Material supplied

>> BEGIN

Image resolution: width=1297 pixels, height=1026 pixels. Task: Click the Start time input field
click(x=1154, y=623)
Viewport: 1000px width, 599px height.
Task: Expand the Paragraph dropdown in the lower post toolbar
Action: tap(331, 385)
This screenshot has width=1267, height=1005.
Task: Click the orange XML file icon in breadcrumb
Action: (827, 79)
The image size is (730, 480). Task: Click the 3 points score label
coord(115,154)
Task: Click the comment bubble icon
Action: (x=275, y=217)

>> END
>> BEGIN

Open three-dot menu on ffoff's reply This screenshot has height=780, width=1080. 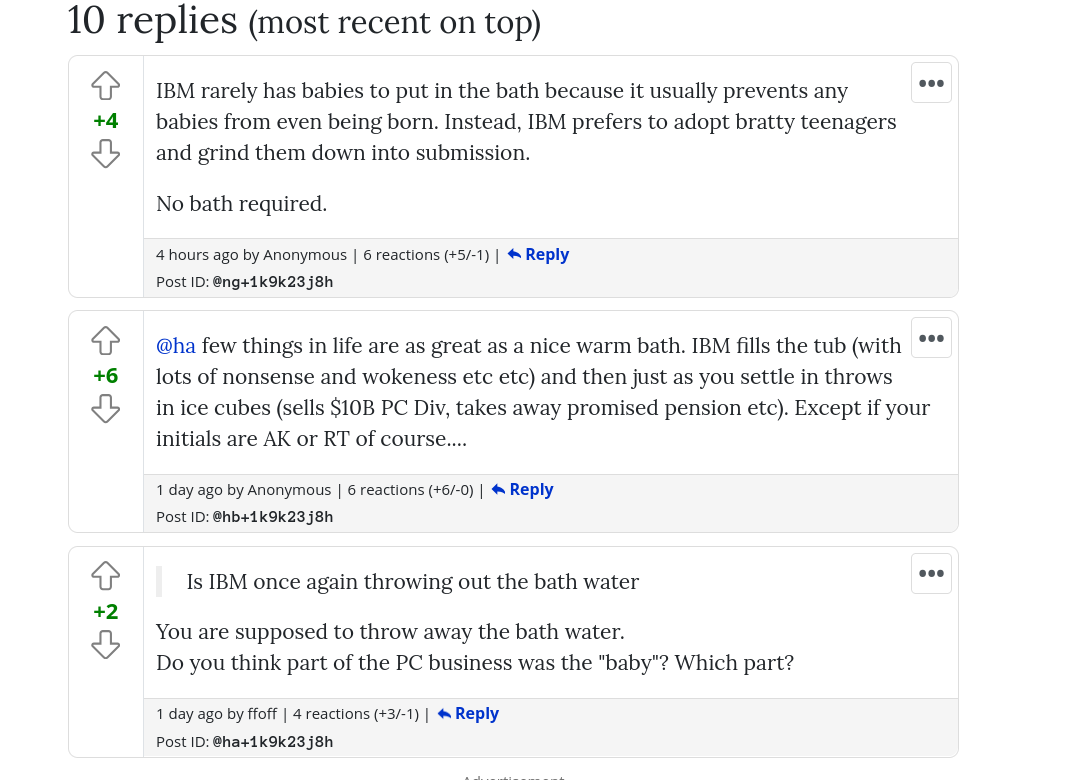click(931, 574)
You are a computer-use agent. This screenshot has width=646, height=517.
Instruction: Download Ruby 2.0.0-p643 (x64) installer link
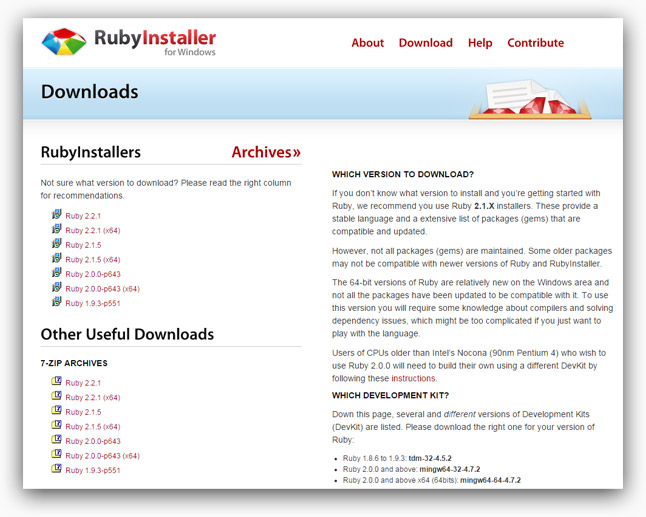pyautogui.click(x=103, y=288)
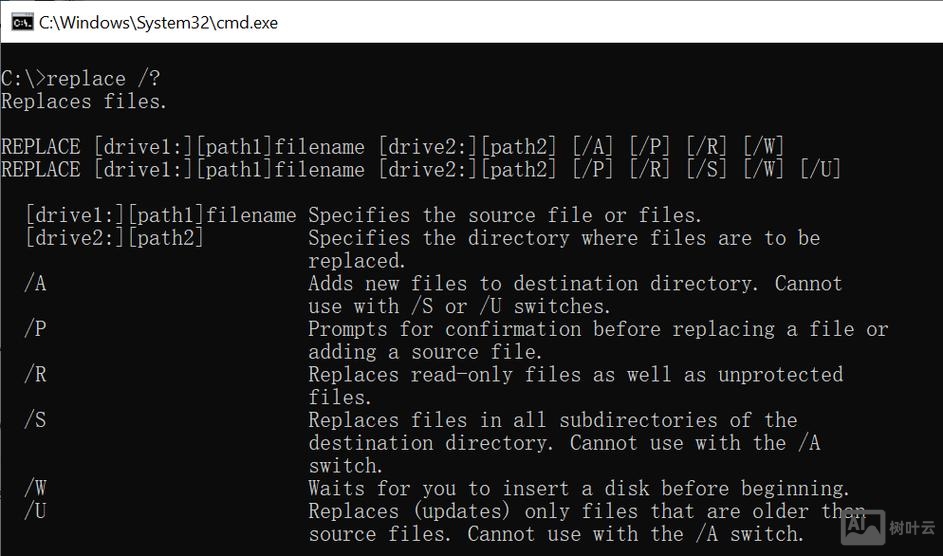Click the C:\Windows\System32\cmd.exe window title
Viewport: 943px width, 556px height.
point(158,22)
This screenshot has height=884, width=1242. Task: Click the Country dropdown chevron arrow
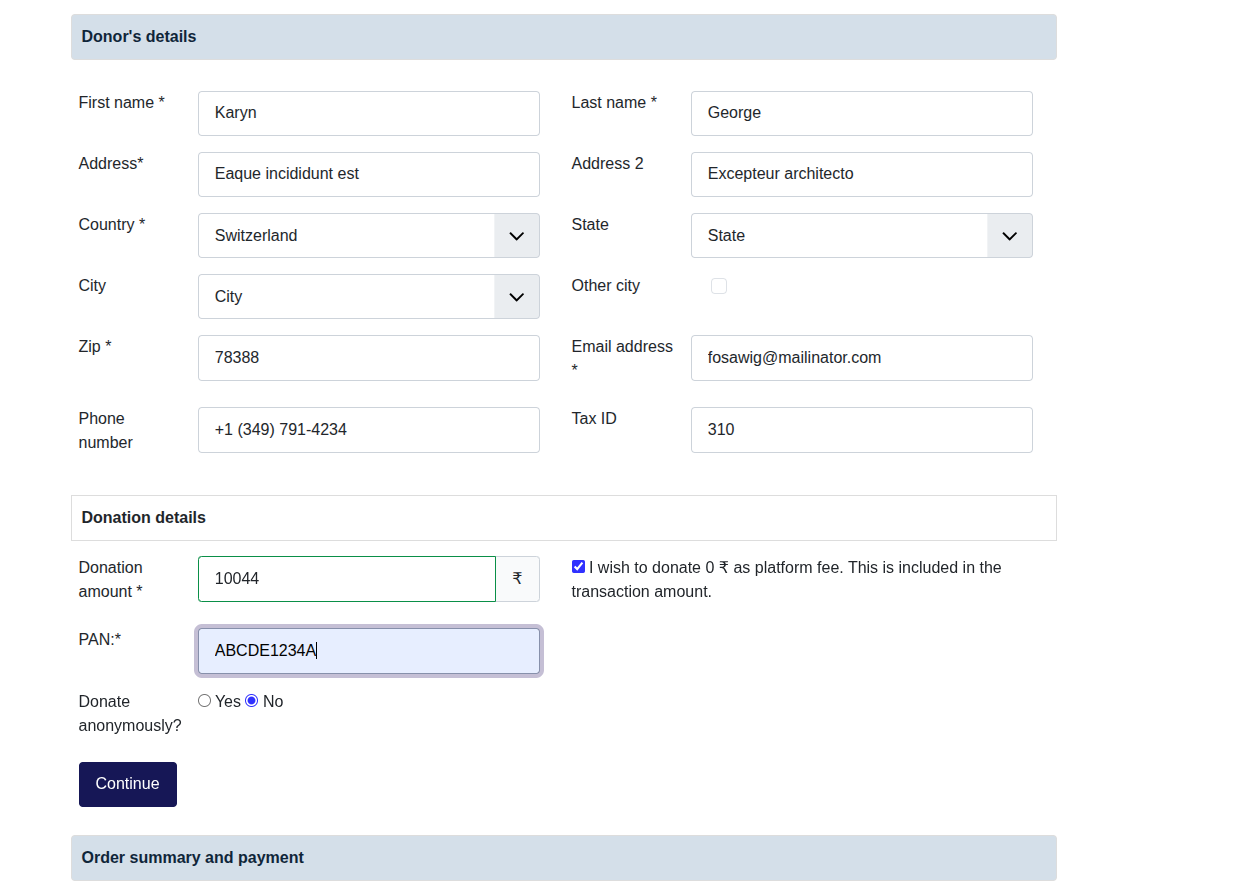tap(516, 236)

>> END
>> BEGIN

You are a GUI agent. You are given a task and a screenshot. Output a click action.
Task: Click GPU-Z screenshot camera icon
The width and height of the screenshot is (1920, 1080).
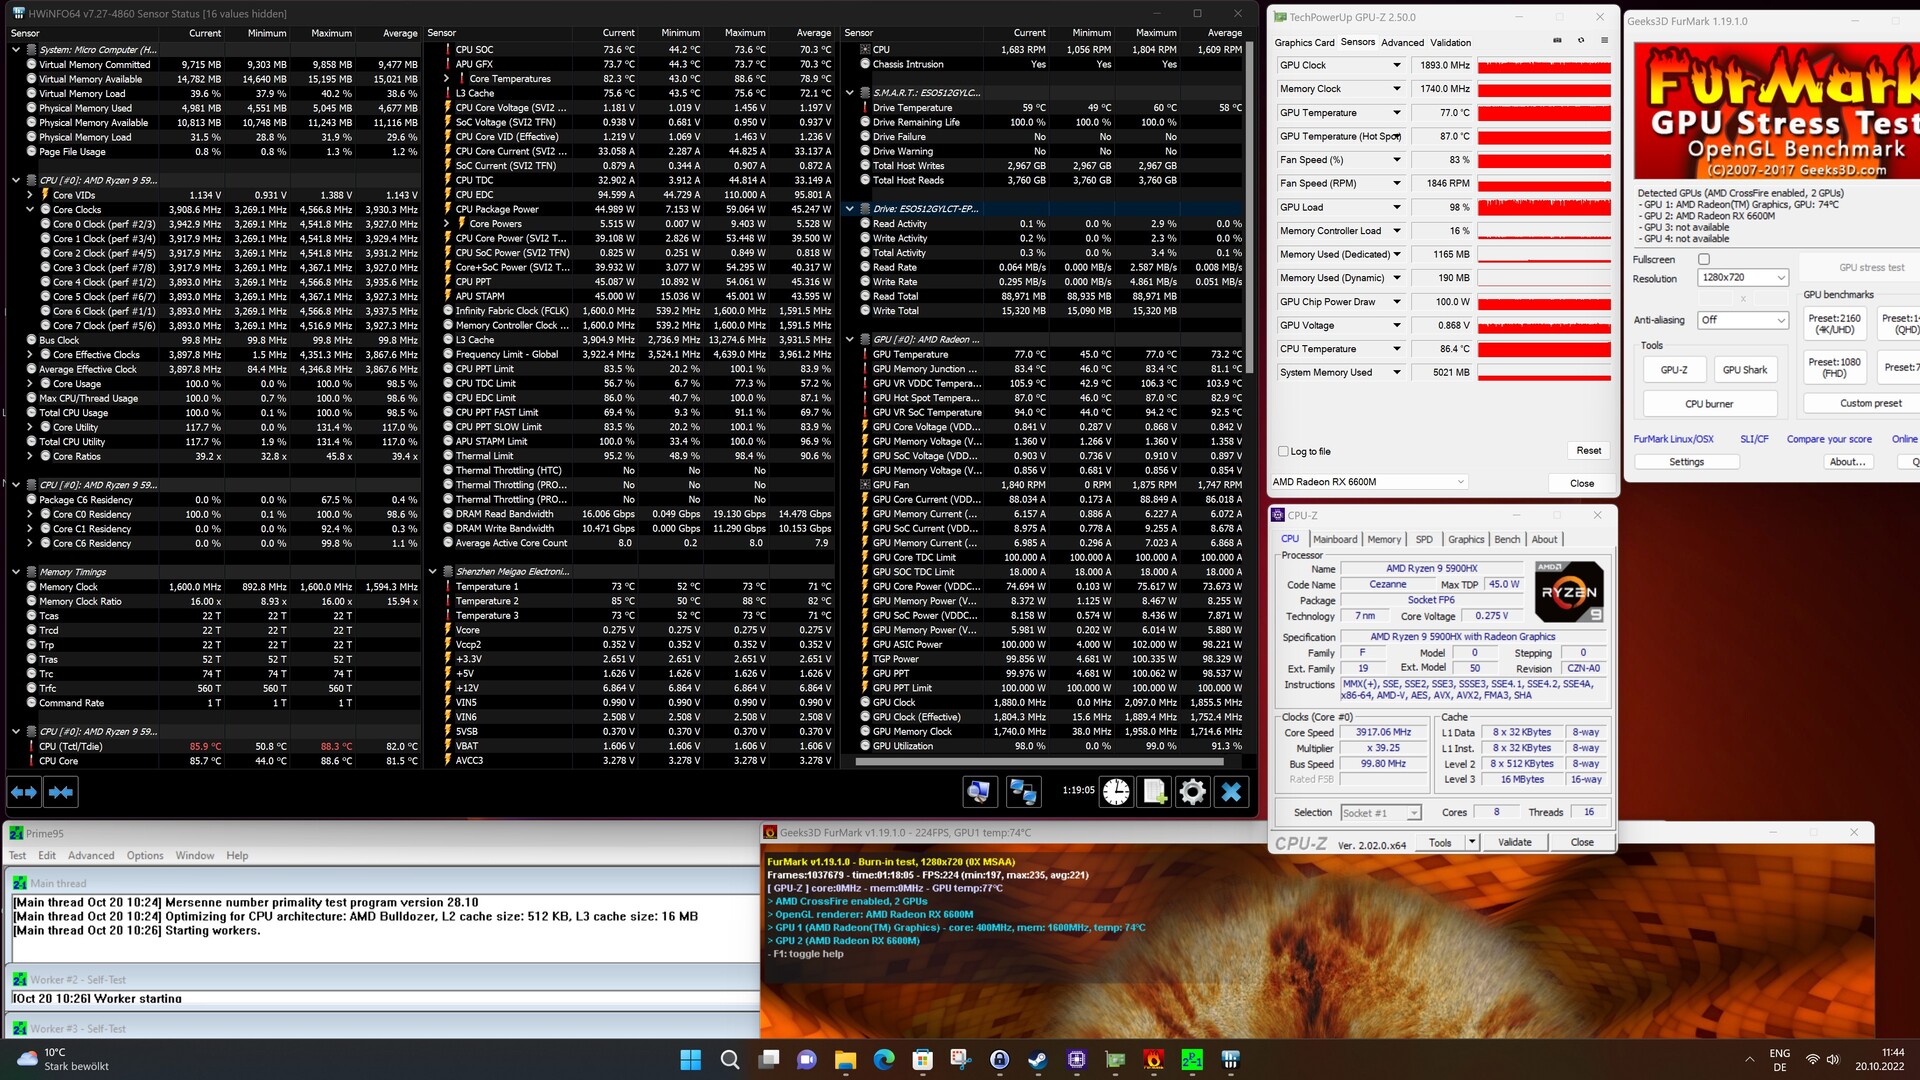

>> END

The task
In the part of the records that opens with the line containing "You are a computer-use" and closes with the line containing "tap(516, 236)", replace "Country" with "Region" and give those lines again with nothing else changed. Leave the pictures out of the answer.

Problem solution
You are a computer-use agent. This screenshot has width=646, height=517.
Instruction: Download Ruby 2.0.0-p643 (x64) installer link
pyautogui.click(x=103, y=288)
Click the C:\Windows\System32\cmd.exe window title
Viewport: 943px width, 556px height.
point(158,22)
This screenshot has height=884, width=1242. Task: Click the Region dropdown chevron arrow
tap(516, 236)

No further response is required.